Abstract

At a time when low-carbon life has become an important global issue, the decarbonization of manufacturing enterprises cannot be delayed in the face of the government’s green policy and other objective conditions. Under these circumstances, how to arrange the production plan before and after the implication of low-carbon policies is an urgent issue to be settled, especially for the capital-constrained news vendors. To address these problems, this paper firstly builds a stylized supply chain model consisting of two different types of manufacturers (i.e., low-carbon type and traditional type) with capital constraints, then obtains equilibrium production and business strategies resorting to Stackelberg game theory, and lastly conducts an analysis of how the key factors affect manufacturers’ green transition decisions under different scenarios of carbon policy. With the study’s structure, some interesting and important results and managerial insights are derived. For example, but not limited to, it is found that: (i) compared with traditional products, the price fluctuation of low-carbon products is greater than that of traditional products with the increase in consumers’ low-carbon awareness.

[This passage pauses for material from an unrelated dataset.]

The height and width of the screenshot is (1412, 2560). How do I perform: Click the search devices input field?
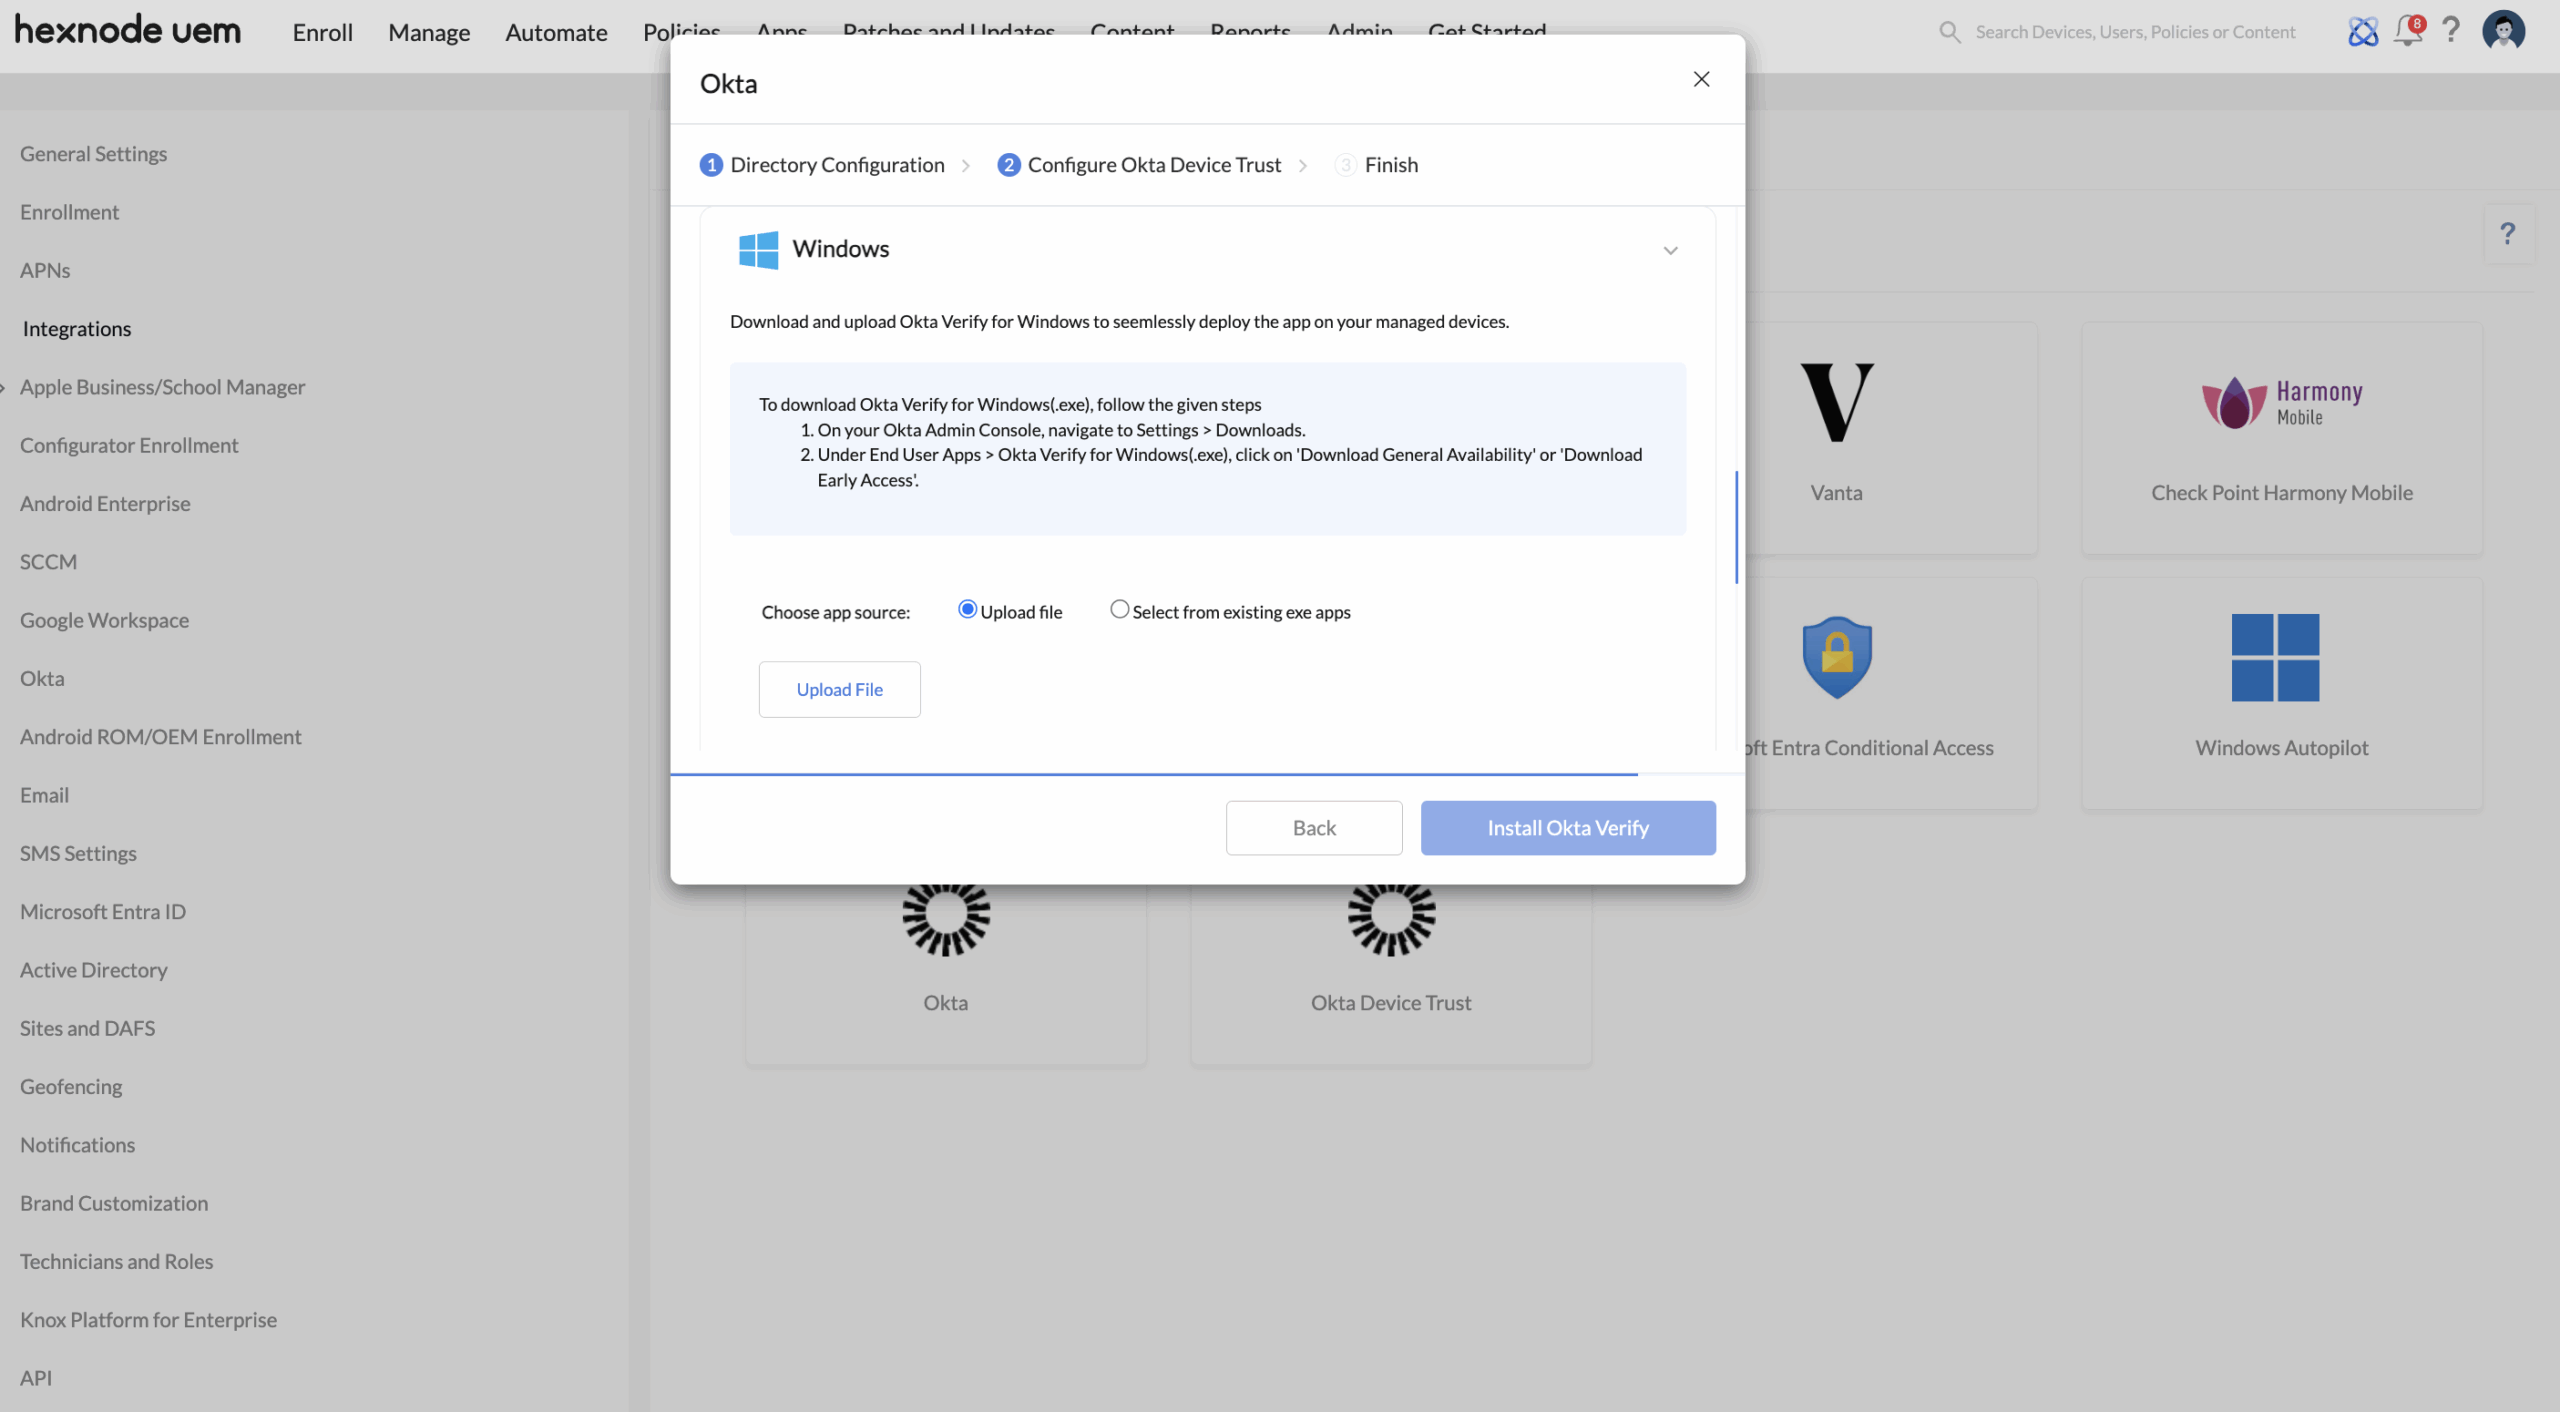tap(2135, 32)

And consumers have more tolerance for price increases for low-carbon products. (ii) When producing low-carbon products is cost-effective, it is a wise choice to produce more low-carbon products. When producing low-carbon items is costly, producing more low-carbon products is still a dominant strategy until the expenditure difference between low-carbon and traditional ones exceeds a certain threshold. (iii) When the expenditure on low-carbon production is moderate, the manufacturer first prefers the traditional strategy, then the low-carbon one, with an increase in consumers’ low-carbon awareness. When the expenditure on low-carbon production stays at a low or high level, the low-carbon strategy always dominates the traditional one with a certain condition satisfied. This study can enrich the theory of green supply chain management and provide decision support for enterprise managers in the green transition.